Understanding IVF-ICSI

IVF underwent by a patient post an ICSI cycle is called an IVF ICSI cycle.

Intracytoplasmic Sperm Injection or ICSI is a superior fertility micromanipulation technique used in IVF treatments. Instead of allowing the sperm to fertilise the egg in a petri dish naturally, the embryologist injects a healthy sperm, into the cytoplasm of an egg, using a fine glass needle, in a laboratory. This results in fertilisation.

The ICSI procedure is used in assisted reproductive techniques, mostly where sperm may have lower motility. Since the sperm do not need to travel into the ova, their poor motility can be bypassed and does not have any impact on the IVF treatment outcomes.

The ICSI procedure produces embryosthat are subsequently planted in the uterine cavity once the endometrium is ready. Thus, ICSI is an assisted reproductive technique that increases the chances of pregnancy.

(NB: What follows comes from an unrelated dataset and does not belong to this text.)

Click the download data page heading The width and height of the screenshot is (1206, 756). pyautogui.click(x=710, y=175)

TESA as a Fertility treatment for Non-Obstructive Azoospermia

Men with sperm production issues earlier had only the option of adoption or of using donor sperm. However, assisted reproductive technique TESA is a huge help in such cases. In TESA, the sperms are retrieved from the testis by inserting a needle into the testis and aspirating fluid and tissue using negative pressure. TESE is generally performed under local or general anaesthesia.

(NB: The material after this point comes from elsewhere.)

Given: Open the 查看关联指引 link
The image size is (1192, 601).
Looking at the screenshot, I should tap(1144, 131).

While testicular sperm have lower motility, they can comfortably be used for intracytoplasmic sperm injection, ICSI during IVF.

Nova IVF Fertility treatment outcomes & the journey towards conceiving

Mrs Jyothi underwent a frozen embryo transfer or FET and 2 of the blastocysts that were totally healthy were implanted into her healthy uterus.

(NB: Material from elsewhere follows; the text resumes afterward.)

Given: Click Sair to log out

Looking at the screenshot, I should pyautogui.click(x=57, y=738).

After a few days, the beta HCG test was performed, and it revealed pregnancy. The couple were overjoyed to have conceived and what a joy this was because of this involved pregnancy with their own sperm!! And this was indeed a moment to be celebrated and be grateful about, because our expert team of IVF specialists at Nova IVF Fertility, Kammanahalli Bangalore had guided and helped the patient conceive with their own sperm, which was not detected, otherwise.

Frozen Embryo Transfer (FET)

Assisted reproductive technology procedure in which a previously frozen embryo is thawed and subsequently transferred into an appropriately prepared uterus in order to conceive, is called a Frozen embryo transfer, or FET.

Embryos that are not directly transferred during an IVF cycle, but cryopreserved or frozen are called Frozen embryos. Mostly the best embryos that survive the freezing and thawing cycle and are of good quality are implanted in the uterus. This process of Freezing the subsequently thawing the frozen embryo and transplanting in the uterine cavity is called FET, Frozen Embryo Transplant. Generally, this cryopreservation is used when the uterine wall is not adequately ready and helps give more time for uterine readiness. It also helps us understand the chances of survival and utilise the best embryos for the uterine implant.